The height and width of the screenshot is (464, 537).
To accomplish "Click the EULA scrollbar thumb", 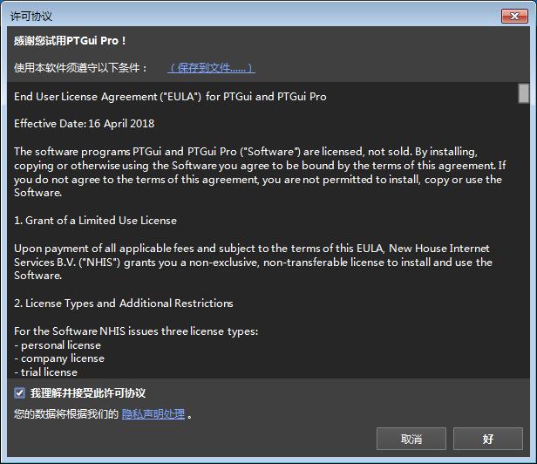I will point(524,93).
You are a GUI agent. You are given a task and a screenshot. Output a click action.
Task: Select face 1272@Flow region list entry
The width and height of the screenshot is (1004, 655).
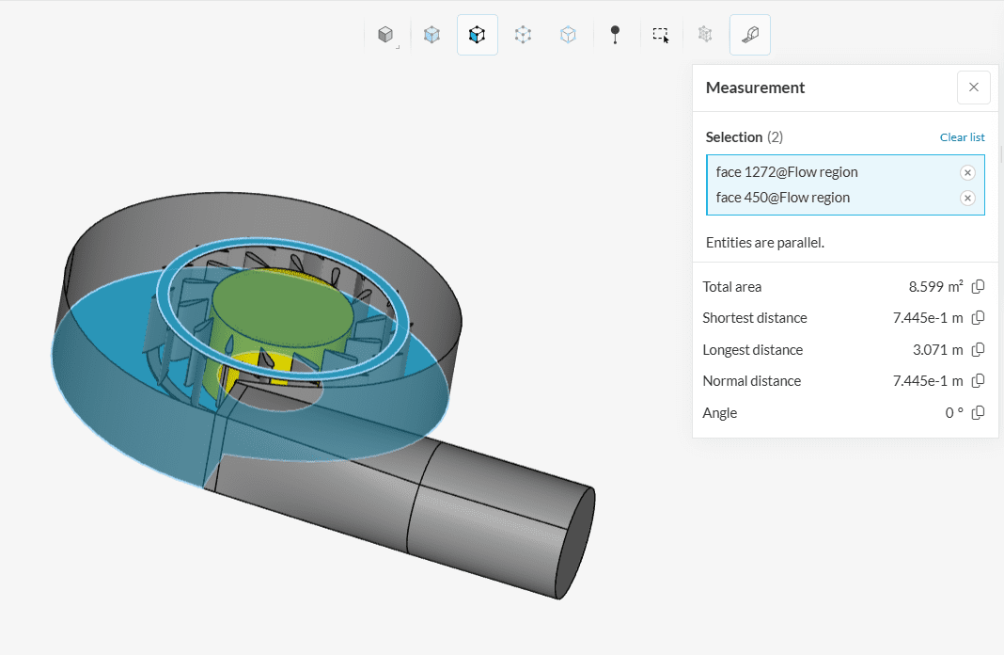point(787,172)
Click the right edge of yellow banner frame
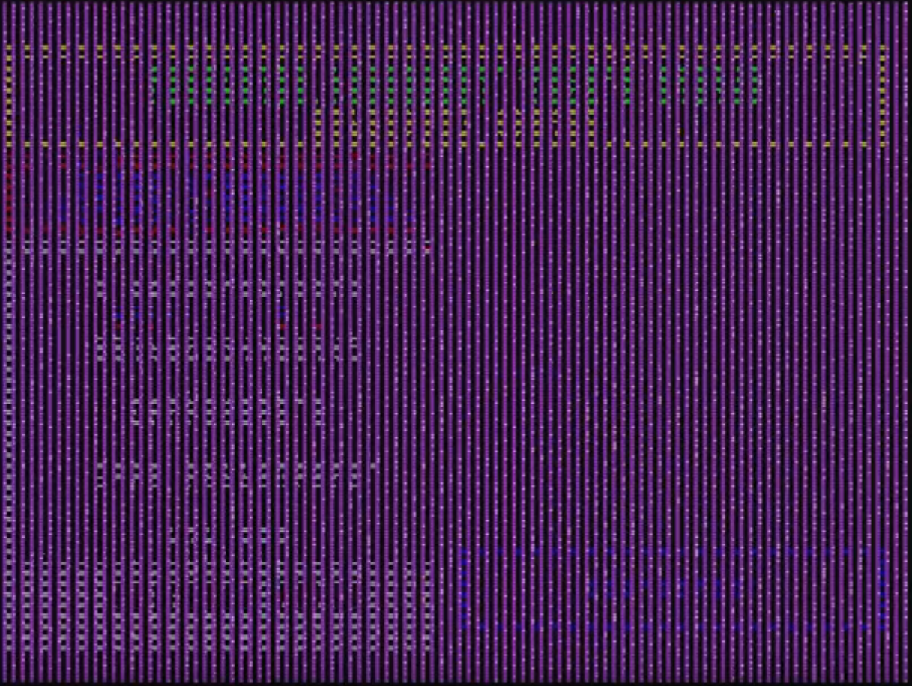Image resolution: width=912 pixels, height=686 pixels. coord(884,96)
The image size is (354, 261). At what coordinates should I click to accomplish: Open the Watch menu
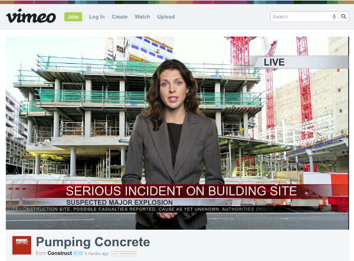pos(142,17)
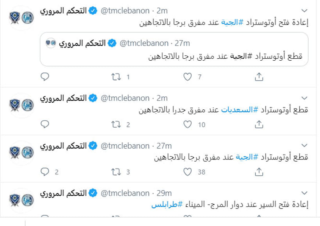Open the profile avatar of the first tweet
This screenshot has width=320, height=226.
(21, 18)
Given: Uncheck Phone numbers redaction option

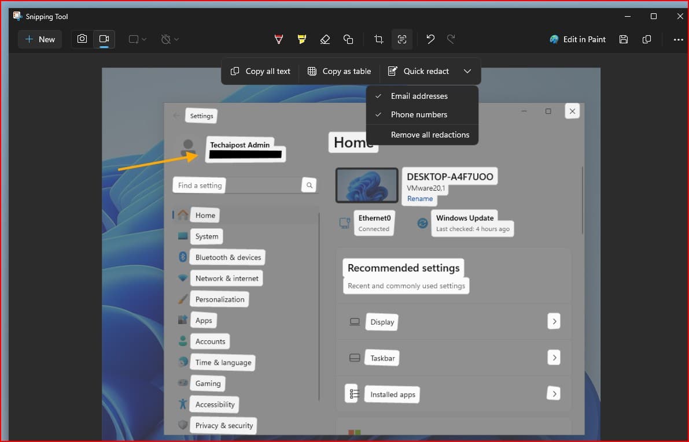Looking at the screenshot, I should tap(419, 114).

━━━━━━━━━━━━━━━━━━━━━━━━━━━━━━

REQUIRED WORK: Extract, word for word, every line from the one holding "The width and" through the closing line of the data above. Do not include any pictures.

EXPECTED ANSWER:
The width and height of the screenshot is (1004, 655).
point(787,172)
Click the right edge of yellow banner frame
Image resolution: width=912 pixels, height=686 pixels. coord(884,96)
The image size is (354, 261). At what coordinates should I click to accomplish: Open the Watch menu
pos(142,17)
Open the profile avatar of the first tweet
This screenshot has width=320, height=226.
(21, 18)
Given: Uncheck Phone numbers redaction option

Looking at the screenshot, I should tap(419, 114).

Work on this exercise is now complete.